Quand on pense aux voyages en bus, on image le transport scolaire, les départs en camps de ski, les séjours sponsorisés pour vendre casseroles et matelas, ou encore les bus verts bon marché qui vont partout, mais dans lesquels on se retrouve serré comme des sardines. On associe en revanche rarement ces imposants véhicules à la durabilité et au confort.
La start-up zurichoise Twiliner veut changer cela. Elle est en train de développer des nightliners élégants qui circuleront bientôt chaque nuit entre Zurich et Barcelone.
Les bus de nuit Twiliner: une alternative «ultra confortable»
«On ne voyage pas de la même manière dans nos bus que dans les bus traditionnels, explique Luca Bortolani, cofondateur et CEO de Twiliner. Nous voulons offrir une alternative ultraconfortable au transport aérien – on monte le soir en toute décontraction à Zurich et on arrive le matin en toute décontraction à Barcelone.» Les bus à deux étages de la dernière génération disposent d’un snack-bar et de vestiaires. Les sièges, spacieux et confortables, sont aussi bien prévus pour travailler que pour dormir. Seuls 21 passagers peuvent d’ailleurs être accueillis, pour un prix de 230 francs par trajet.
Pour Luca Bortolani, qui travaillait auparavant comme expert en développement durable chez Ikea, la durabilité est au cœur de ce projet. «Chaque jour, environ 2000 personnes, en moyenne, voyagent de Zurich à Barcelone, et vice versa, note-t-il.
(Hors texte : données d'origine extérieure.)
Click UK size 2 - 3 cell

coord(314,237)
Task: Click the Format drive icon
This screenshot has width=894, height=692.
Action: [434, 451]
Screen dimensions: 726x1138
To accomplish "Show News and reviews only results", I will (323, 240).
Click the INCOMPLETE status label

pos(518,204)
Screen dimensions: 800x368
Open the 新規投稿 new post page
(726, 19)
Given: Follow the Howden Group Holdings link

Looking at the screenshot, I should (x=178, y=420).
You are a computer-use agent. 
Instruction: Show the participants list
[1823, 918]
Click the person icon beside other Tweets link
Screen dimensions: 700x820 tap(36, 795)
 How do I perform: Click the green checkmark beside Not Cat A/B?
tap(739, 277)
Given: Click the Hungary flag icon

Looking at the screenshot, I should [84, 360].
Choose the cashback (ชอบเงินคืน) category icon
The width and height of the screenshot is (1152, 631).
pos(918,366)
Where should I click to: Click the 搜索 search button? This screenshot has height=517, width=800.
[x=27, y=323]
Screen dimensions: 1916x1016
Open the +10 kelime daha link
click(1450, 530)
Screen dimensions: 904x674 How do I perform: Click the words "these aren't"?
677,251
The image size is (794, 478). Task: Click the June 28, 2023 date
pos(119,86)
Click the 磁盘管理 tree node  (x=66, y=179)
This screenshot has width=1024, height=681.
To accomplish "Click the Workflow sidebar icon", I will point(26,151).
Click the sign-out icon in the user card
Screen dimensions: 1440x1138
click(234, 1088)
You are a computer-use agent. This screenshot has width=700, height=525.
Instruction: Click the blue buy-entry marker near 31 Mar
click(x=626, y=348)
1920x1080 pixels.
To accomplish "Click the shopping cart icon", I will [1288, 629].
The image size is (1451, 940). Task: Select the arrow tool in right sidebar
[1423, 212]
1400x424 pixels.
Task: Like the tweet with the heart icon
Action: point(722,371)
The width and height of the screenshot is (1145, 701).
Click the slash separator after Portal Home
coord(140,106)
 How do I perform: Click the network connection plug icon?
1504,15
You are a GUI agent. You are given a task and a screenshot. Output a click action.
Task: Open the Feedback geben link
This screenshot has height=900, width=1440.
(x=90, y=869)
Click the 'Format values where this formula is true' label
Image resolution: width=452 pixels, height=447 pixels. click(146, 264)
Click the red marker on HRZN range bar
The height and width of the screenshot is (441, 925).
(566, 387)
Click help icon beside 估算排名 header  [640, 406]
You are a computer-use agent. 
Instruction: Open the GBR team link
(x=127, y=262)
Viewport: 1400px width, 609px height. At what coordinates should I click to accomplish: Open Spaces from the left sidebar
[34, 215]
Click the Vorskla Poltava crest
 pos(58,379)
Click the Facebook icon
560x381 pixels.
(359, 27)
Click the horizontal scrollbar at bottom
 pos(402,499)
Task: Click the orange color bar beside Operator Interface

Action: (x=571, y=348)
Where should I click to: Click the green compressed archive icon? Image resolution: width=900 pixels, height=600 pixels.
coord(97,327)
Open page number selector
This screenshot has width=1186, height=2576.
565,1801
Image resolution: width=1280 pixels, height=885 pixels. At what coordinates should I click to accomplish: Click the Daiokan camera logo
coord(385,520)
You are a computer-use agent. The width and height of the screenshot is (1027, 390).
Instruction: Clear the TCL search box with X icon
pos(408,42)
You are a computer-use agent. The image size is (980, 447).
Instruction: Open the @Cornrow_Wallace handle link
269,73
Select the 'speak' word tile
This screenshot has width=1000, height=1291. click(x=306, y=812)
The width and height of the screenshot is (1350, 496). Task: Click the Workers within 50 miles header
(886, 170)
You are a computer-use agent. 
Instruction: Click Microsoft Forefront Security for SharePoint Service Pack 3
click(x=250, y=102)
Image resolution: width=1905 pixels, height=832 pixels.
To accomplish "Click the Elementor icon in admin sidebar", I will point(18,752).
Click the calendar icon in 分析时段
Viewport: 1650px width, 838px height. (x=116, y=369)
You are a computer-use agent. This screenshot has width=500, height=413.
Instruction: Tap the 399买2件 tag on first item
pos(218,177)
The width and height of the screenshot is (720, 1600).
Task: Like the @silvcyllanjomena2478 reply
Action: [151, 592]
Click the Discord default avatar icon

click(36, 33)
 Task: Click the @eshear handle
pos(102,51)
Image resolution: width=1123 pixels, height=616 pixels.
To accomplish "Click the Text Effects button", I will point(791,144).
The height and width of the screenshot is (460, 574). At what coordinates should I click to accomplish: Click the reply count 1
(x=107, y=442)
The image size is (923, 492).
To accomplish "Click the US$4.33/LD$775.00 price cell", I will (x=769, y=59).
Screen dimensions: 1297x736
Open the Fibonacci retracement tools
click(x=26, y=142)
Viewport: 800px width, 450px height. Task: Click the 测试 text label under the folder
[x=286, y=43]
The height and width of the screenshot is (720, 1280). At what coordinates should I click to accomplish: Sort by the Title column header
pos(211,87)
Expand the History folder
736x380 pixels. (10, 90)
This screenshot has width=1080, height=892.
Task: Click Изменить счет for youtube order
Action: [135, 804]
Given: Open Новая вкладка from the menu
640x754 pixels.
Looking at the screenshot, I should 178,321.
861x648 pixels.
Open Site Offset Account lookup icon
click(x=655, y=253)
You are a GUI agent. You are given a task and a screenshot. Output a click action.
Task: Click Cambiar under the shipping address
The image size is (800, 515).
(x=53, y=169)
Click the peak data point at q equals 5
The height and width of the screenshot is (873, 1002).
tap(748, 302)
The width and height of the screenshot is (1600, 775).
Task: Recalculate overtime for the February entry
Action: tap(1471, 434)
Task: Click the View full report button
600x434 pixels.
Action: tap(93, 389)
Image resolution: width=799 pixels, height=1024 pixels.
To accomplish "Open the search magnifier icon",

Presque toutes prennent l’avion. Si, dans un souci de respect de l’environnement, nous parvenons à convaincre ne serait-ce que 1 ou 2% d’entre elles à passer au bus, alors, nous serons compétitifs». Depuis 2021, lui et ses trois compagnons travaillent à plein temps sur leur concept de mobilité.
De 80 à 93% plus respectueux du climat que l'avion
Mais les bus «à l’ancienne» représentent-ils vraiment LA solution? Et les bus à moteur diesel sont-ils vraiment durables? «Oui!, répond Luca Bortolani, en souriant. Je comprends votre réaction: des bus, et pas un Hyperloop, un taxi aérien électrique ou un vol non polluant. Ce sont certes de beaux projets visionnaires, mais, dans la réalité, ces solutions sont encore loin d’être concrètes, alors que les problèmes liés au climat nous touchent aujourd’hui.»
Avec Twiliner, un voyage est 80 à 93% plus respectueux du climat que le même trajet en avion – 80% si l’on utilise de l’essence, 93% si l’on a recours à du biodiesel. «Notre objectif est de rendre les voyages en bus si attrayants et «fluides» qu’ils n’aient plus rien d’archaïque», insiste Luca Bortolani. Avec cette offre, il veut se concentrer sur les destinations qui ne sont pas ou peu desservies par le train.